Morale was crucial for a population under siege, morale had become terrible in this house of death, and now, Gentry was pretty sure, morale was about to go straight down the goddamned motherfucking toilet.
He entered the tall grass, passed more bodies of corrupt policemen and low-rent civilian killers, and went on towards the object lying in the grass ahead.
Due to literally hundreds of experiences in his life and the things he had seen during those experiences, Court Gentry was a man who, simply put, was almost impossible to gross out. But his face tightened as he reached the ball in the grass, his body recoiled slightly as he noticed the blood smeared on the ground next to it, and his hand did not want to reach out and roll it closer to him. But he did; he extended his arm and put his fingertips on the ball and pulled it to him. His hand felt something cold and soft as he did this, and he almost vomited there in the grass. He steeled himself as he brought the ball in close and looked at it.

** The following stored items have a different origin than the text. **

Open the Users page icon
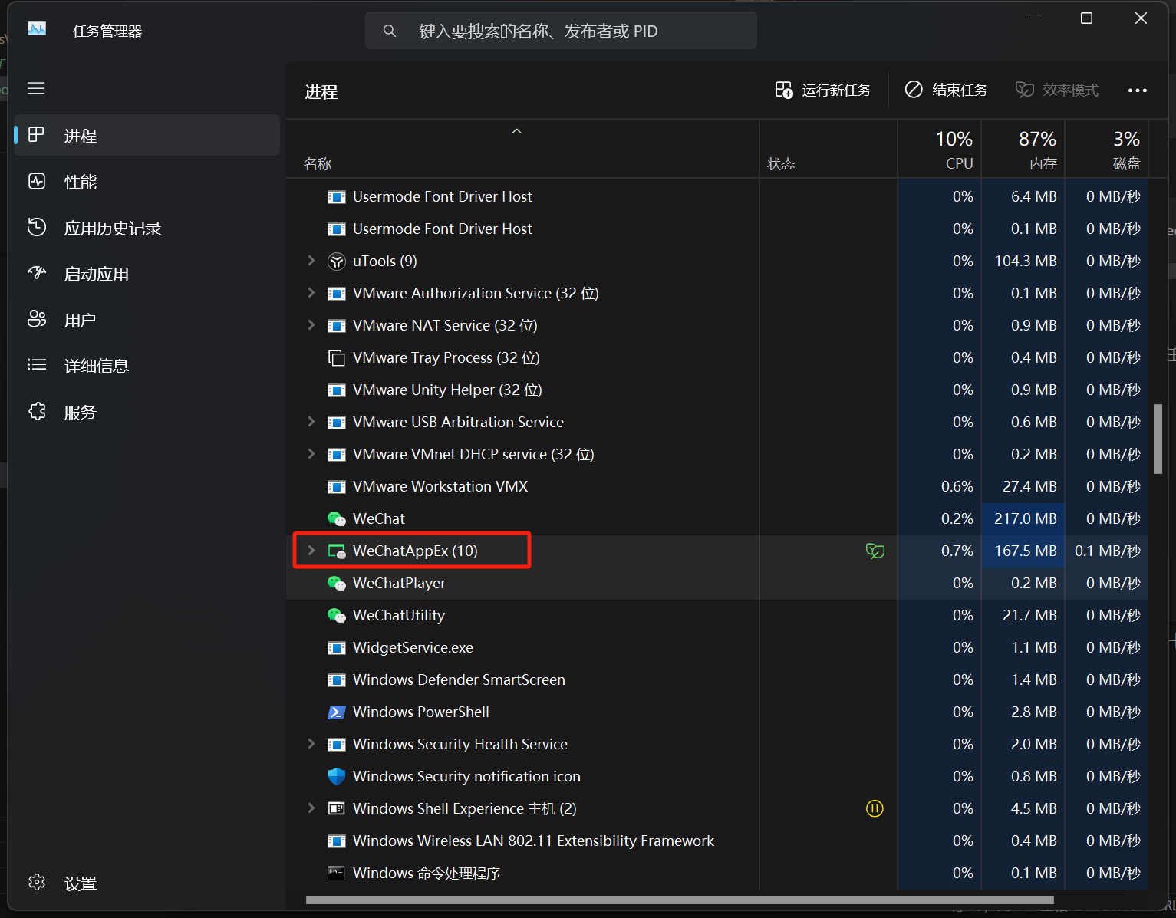 [x=37, y=320]
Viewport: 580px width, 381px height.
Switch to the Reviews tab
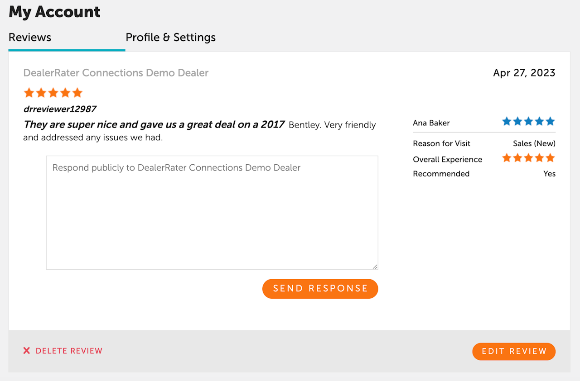click(x=30, y=38)
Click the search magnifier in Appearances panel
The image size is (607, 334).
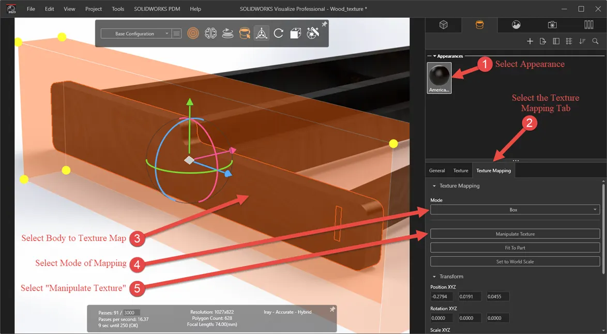click(x=596, y=41)
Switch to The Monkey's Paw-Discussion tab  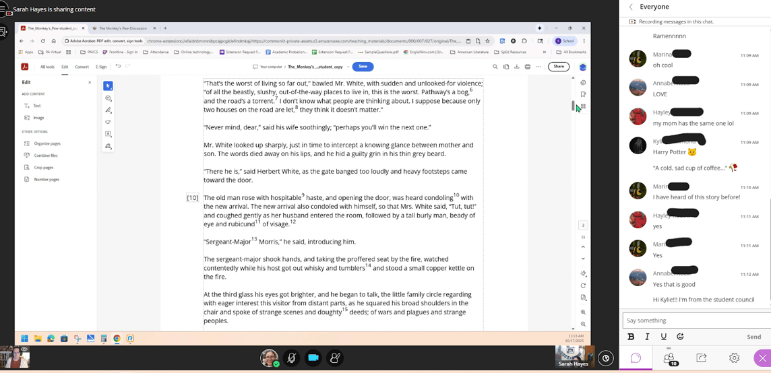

The loose and slack face of a human being, a young man, had been sewn with thick black leather thread onto the ball, which was smeared with blood, scuffed with grass stains. There was a tuft of turf lodged into one of the hollow eye sockets. He had no idea who the face was, but he was certain that someone back at the house would know.
This would not be some random local chopped up and made into a grisly toy.
No, this would be someone’s loved one.
Someone’s family.
This was a message. Give up, come out, or everyone you love will die.
Court put the ball in the bag, rose to his knees, and sprinted low back towards a dilapidated stone garden shed. Inside it was moldy and dark; he left the door open to give him enough light to work with, and he took the ball with the face sewn to it, and washed it with the water from the plastic bottle. He then took the towel and blotted the face as clean and dry as possible. Doing this nearly sickened him, but he saw no other alternative to his plan. When the face was as clean as he could make it, one could not possibly call it “presentable”; he looked it over a long time. It was only semi-recognizable as being part of a human; the sewing had torn off along the forehead and a flap of skin hung down; Court pressed it back where it belonged. The chin was extended down a little too tightly, pulling the face out of normal proportion like the opposite of a bad facelift.